Sometimes, things that once worked perfectly suddenly hit a snag. This sales workflow is no exception. The load_and_check()
function worked great until the last update. Now, along with new data, there seem to be some issues. You've been asked to check it out!
The load_and_check()
function loads the sales.csv
dataset and proceeds to do some checks. First, it confirms that the dataset has the desired shape. Next, there are a couple of integrity checks designed to make sure that the data is consistent and that nothing suspicious is happening there.
The sales.csv
dataset contains several columns, but you should give special attention to these:
Total
: The total price, including 5% tax
Quantity
: Number of products purchased
Unit price
: Price of each product in USD
Tax
: 5% tax fee, calculated from the total price
Date
: Date of the purchase
As you work on fixing the pipeline, try to keep as much of the original code as possible. If you need to change something in the data, create new columns and keep all original ones intact. Remember to update the if
statements of checks if necessary!
import pandas as pd
import numpy as np
def load_and_check():
data = pd.read_csv('sales.csv')
# Step 1: Check the loaded data
# Correct the string to a number
if data.shape[1] != 17:
print("Please check that the data was loaded properly, different shape was expected.")
else:
print("Data loaded succesfully.")
# Step 2: Data integrity check
data['Tax_calculated'] = data['Total'] - data['Quantity'] * data['Unit price']

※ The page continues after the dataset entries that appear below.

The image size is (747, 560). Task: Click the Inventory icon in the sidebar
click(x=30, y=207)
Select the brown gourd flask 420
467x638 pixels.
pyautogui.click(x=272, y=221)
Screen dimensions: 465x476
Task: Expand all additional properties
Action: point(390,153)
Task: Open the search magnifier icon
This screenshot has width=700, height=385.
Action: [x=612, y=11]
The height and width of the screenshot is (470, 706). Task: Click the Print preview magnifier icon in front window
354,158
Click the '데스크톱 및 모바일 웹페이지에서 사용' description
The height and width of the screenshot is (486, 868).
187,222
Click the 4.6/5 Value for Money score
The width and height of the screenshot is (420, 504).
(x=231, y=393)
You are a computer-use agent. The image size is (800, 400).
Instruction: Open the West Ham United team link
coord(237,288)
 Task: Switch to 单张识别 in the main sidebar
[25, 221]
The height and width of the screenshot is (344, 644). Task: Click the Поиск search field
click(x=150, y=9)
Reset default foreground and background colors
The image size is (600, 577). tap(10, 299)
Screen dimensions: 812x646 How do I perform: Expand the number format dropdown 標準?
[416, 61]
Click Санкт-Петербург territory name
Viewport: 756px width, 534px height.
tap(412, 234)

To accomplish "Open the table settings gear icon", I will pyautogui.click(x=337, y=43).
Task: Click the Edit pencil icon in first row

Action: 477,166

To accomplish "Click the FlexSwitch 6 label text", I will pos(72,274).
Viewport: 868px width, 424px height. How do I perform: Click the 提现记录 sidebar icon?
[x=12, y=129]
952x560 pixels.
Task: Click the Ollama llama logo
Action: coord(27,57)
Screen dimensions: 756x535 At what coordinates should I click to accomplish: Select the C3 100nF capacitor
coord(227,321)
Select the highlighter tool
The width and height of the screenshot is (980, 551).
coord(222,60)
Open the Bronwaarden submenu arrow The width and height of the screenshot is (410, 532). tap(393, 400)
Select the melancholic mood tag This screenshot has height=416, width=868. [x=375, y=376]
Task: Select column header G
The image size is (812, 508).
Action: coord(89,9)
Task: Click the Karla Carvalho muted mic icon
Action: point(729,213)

grouped_data = data.groupby(['Date'])['Total'].agg(['mean', 'std'])
grouped_data['threshold'] = 3 * grouped_data['std']
grouped_data['max'] = grouped_data['mean'] + grouped_data['threshold']
grouped_data['min'] = grouped_data[['mean', 'threshold']].apply(lambda row: max(0, row['mean'] - row['threshold']), axis=1)
data = pd.merge(data, grouped_data, on='Date', how='left')
data['Condition_1'] = (data['Total'] >= data['min']) & (data['Total'] <= data['max'])
data['Condition_1'].fillna(False, inplace=True)
data['Condition_2'] = round(data['Quantity'] * data['Unit price'] + data['Tax_calculated'], 1) == round(data['Total'], 1)
# Do any necessary changes below this comment and before the if statement
# You can change the if statement if you find it necessary
if (data['Condition_1'].sum() != data.shape[0])&(data['Condition_2'].sum() != data.shape[0]):
print("Something fishy is going on with the data! Better check the pipeline!")
else:
print("Data integrity check was succesful!")
return data
data = load_and_check()
load_and_check()